Am hinteren Rockteil die Nahtzugaben entlang des Schlitzes und am Saum einschlagen. Die Naht- und Saumzugaben erst heften und dann mit regelmäßigen Stichen anhexen, am Schlitz nur an die Einlage aus Baumwolle. Die Stiche am Saum dürfen von rechts fast nicht sichtbar sein.
Das hintere Rockfutter rechts auf rechts in die Schöße legen, glattstreichen und festheften. Die Naht-und Saumzugabe des Futters entlang der Schlitz- und Unterkante einschlagen. Die Kante des Futters muss am Schlitz 2-3mm hinter der Kante des Oberstoffes zu liegen kommen, am Saum 1,5 cm. Das Futter an Punkt (1) entsprechend dem Oberstoff V-förmig einschneiden. Das Futter muss ohne jegliche Spannung und Zug locker aufgenäht werden.
Den Saum des Futters mit regelmäßigen Stichen anhexen, die beiden Schichten werden am Saum bei der historischen Verarbeitung nicht miteinander verbunden.
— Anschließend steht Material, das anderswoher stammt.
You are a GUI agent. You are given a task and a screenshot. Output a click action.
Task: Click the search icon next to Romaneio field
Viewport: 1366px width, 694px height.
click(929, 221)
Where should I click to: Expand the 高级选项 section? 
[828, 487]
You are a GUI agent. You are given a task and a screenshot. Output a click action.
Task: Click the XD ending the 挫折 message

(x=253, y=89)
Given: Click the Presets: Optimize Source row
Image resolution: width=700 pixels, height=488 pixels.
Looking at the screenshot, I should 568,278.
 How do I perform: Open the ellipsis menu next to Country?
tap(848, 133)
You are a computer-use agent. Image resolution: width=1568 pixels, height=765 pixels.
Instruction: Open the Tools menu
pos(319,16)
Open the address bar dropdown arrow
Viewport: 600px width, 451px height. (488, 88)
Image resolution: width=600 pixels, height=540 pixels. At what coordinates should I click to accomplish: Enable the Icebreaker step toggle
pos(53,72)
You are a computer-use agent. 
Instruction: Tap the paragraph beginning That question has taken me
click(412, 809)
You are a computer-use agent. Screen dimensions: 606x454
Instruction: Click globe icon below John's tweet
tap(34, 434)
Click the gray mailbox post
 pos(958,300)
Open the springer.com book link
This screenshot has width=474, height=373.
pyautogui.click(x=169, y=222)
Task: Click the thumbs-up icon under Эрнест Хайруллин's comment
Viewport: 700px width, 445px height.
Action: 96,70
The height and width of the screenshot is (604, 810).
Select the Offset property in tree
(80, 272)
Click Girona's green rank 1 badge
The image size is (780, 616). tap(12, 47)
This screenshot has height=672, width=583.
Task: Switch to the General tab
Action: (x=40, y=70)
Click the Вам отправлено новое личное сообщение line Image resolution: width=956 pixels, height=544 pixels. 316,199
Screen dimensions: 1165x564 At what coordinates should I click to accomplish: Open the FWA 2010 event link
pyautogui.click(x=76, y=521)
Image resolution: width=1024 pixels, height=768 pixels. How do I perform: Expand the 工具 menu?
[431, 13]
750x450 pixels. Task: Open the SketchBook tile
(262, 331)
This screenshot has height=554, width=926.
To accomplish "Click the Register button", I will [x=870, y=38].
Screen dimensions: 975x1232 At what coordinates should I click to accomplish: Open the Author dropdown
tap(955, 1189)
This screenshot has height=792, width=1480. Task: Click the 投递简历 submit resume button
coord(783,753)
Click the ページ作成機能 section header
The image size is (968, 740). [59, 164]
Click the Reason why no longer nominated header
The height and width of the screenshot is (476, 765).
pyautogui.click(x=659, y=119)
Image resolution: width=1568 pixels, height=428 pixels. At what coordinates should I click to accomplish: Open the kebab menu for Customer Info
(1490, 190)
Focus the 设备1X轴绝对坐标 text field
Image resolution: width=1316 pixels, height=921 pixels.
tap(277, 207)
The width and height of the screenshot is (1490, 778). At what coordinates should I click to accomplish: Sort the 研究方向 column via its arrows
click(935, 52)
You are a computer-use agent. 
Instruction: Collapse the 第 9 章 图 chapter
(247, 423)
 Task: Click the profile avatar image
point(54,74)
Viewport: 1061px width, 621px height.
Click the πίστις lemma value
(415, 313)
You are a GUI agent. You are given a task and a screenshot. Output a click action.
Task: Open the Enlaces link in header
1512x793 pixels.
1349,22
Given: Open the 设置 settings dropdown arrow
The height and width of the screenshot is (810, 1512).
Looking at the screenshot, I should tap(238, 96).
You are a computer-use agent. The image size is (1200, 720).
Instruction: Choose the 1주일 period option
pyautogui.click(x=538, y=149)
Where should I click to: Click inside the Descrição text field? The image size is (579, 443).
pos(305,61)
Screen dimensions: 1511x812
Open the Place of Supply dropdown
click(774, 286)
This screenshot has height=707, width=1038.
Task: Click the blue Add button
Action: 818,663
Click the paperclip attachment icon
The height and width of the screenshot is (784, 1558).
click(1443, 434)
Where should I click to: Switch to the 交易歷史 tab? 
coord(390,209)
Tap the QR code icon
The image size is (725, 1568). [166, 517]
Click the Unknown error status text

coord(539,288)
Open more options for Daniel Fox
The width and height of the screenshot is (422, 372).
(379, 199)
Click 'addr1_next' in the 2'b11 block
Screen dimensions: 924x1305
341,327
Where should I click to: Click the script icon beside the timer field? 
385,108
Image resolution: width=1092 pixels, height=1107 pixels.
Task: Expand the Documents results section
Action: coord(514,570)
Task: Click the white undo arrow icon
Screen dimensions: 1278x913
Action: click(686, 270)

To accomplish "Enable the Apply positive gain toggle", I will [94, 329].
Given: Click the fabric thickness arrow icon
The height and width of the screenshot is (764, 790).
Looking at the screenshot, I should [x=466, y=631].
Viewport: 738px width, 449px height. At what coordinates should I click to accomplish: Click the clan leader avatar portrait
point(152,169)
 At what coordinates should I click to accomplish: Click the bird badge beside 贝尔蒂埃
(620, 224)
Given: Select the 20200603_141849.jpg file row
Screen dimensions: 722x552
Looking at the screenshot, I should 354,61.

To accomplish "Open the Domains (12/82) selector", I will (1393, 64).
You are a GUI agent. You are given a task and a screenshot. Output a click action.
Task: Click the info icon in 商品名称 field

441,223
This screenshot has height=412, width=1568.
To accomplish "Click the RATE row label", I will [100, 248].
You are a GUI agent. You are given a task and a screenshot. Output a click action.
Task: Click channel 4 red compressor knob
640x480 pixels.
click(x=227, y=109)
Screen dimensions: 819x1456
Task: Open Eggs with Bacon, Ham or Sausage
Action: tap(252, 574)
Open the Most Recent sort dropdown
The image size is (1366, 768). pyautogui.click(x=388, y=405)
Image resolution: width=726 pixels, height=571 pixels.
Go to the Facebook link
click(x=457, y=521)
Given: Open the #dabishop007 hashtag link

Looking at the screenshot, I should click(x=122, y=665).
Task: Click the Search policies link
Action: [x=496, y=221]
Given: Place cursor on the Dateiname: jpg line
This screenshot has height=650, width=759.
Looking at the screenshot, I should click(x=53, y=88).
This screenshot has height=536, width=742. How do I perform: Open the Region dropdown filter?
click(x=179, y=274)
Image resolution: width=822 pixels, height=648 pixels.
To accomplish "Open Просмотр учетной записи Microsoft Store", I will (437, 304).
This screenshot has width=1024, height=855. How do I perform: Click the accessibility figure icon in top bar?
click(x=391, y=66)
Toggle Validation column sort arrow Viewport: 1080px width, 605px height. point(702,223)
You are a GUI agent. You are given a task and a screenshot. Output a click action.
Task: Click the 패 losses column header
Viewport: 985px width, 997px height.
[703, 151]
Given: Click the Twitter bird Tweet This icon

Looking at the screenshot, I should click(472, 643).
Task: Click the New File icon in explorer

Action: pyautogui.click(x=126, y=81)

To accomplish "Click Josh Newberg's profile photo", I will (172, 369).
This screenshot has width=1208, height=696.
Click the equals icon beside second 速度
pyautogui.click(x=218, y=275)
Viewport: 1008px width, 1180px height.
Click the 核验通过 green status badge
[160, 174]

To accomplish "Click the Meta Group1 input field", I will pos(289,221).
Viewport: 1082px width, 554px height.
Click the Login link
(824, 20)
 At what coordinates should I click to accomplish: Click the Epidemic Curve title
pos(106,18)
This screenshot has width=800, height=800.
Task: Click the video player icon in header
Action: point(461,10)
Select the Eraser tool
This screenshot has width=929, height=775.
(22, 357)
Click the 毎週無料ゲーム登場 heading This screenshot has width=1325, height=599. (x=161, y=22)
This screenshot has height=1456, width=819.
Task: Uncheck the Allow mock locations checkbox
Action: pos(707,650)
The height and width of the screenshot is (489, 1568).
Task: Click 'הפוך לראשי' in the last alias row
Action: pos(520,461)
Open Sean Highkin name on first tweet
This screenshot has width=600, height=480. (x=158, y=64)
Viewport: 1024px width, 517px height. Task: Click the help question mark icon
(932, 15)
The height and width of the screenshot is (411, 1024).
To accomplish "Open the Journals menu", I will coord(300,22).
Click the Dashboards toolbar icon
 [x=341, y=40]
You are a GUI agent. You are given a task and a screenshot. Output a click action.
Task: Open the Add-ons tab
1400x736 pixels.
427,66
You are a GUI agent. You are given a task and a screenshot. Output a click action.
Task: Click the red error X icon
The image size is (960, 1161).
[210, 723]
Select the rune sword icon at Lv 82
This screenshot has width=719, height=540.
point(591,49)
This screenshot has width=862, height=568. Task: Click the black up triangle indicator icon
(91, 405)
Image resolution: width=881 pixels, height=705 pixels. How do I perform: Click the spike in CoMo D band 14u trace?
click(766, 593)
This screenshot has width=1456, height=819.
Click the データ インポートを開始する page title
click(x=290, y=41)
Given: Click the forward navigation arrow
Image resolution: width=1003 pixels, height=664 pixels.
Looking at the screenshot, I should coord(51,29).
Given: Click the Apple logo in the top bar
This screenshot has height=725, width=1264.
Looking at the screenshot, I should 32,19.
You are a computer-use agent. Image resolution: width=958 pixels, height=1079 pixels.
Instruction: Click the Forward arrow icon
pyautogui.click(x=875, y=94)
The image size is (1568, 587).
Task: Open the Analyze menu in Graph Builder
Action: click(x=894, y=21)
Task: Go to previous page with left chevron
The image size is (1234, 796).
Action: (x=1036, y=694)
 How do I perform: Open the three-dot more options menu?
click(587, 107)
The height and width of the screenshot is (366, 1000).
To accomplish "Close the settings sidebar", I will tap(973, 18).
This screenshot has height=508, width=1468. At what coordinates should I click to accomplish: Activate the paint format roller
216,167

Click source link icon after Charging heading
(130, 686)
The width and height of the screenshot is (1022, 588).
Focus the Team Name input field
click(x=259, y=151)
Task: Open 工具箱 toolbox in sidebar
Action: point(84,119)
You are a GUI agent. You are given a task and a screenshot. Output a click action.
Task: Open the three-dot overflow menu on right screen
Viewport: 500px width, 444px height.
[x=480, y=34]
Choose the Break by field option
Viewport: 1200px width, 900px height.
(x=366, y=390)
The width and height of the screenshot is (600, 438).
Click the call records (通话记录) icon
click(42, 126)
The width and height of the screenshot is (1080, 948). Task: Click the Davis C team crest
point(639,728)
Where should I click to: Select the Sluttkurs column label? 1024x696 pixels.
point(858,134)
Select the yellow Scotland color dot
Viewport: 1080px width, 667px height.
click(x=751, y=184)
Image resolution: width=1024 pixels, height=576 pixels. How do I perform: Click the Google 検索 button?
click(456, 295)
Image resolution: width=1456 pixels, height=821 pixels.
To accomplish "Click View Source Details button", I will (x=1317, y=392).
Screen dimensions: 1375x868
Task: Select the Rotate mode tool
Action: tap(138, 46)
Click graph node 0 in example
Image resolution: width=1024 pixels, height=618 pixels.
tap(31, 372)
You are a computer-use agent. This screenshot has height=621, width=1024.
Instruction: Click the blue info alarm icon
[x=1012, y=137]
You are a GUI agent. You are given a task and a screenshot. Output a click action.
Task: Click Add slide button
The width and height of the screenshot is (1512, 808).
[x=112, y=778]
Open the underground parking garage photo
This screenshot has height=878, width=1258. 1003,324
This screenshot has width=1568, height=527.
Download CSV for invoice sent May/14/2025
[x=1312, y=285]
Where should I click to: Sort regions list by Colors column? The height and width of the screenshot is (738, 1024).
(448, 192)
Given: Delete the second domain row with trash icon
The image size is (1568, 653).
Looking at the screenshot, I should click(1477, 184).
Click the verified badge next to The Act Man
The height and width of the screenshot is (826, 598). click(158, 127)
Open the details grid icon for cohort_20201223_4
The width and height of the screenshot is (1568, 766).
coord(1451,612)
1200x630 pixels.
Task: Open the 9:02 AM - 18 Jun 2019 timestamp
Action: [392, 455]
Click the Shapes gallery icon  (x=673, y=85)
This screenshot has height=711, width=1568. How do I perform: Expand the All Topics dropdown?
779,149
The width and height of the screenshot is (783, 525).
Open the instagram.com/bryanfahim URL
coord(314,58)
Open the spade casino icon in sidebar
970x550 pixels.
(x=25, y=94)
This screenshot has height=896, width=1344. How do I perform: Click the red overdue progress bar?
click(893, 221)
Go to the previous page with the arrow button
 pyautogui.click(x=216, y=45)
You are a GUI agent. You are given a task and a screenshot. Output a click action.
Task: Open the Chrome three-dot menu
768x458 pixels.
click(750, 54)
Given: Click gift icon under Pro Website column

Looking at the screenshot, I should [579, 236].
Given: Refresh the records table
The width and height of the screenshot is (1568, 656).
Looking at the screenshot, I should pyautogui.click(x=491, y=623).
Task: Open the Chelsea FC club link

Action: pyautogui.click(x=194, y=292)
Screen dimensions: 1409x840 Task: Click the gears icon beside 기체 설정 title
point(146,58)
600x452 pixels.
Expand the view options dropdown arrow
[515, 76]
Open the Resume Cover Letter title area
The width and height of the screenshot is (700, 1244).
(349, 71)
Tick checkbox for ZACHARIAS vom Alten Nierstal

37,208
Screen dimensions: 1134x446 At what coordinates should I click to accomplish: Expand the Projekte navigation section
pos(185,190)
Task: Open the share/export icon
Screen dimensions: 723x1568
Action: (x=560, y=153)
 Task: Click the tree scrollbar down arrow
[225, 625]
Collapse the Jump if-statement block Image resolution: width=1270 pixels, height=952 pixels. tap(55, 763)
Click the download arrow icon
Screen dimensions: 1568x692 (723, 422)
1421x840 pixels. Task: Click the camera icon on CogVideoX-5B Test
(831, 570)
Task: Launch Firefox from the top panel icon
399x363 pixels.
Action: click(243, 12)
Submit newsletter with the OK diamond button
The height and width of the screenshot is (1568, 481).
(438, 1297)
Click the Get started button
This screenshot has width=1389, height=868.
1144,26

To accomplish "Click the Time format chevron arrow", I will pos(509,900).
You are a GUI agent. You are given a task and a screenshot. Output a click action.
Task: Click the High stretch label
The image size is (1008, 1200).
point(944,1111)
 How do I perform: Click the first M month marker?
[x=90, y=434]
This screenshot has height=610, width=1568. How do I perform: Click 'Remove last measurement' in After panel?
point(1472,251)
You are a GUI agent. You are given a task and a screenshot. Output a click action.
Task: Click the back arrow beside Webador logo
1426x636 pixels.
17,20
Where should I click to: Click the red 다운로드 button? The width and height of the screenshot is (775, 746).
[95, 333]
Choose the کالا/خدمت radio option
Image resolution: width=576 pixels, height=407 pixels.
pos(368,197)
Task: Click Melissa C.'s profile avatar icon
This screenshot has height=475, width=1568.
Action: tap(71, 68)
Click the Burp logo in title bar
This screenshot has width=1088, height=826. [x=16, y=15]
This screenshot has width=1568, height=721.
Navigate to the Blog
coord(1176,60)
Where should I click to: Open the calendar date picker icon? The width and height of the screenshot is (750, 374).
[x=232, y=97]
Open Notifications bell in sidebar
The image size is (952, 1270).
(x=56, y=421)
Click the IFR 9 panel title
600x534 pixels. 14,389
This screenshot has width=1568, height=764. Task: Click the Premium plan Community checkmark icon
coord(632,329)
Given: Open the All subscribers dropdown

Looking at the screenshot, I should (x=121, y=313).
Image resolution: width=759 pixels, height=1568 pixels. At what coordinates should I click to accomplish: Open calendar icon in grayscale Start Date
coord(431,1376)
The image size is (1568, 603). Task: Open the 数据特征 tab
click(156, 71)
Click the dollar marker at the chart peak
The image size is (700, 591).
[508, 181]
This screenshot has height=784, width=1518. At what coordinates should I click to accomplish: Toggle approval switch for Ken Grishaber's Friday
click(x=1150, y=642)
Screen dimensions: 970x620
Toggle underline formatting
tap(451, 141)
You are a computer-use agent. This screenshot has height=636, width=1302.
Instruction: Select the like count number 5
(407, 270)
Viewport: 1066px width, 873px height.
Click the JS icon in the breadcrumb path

Das Rückteil mit der rechten Seite nach oben auf den Tisch legen und am Schlitz die linke Seite über die rechte Seite legen, die Nahtzugabe von Oberstoff und Futter an der linken Oberkante gegeneinander einschlagen (sihe Bild 2 und 3 oben), wieder muss die Futterkante 2-3mm auf der Rückseite zu liegen kommen. Das Futter entlang der Ober- und Schlitzkante anstaffieren. Die linke Oberkante und durch alle Lagen festnähen, vorher in der richtigen Position heften. Innen die rechte Oberkante an die Einlage des Rückens nähen.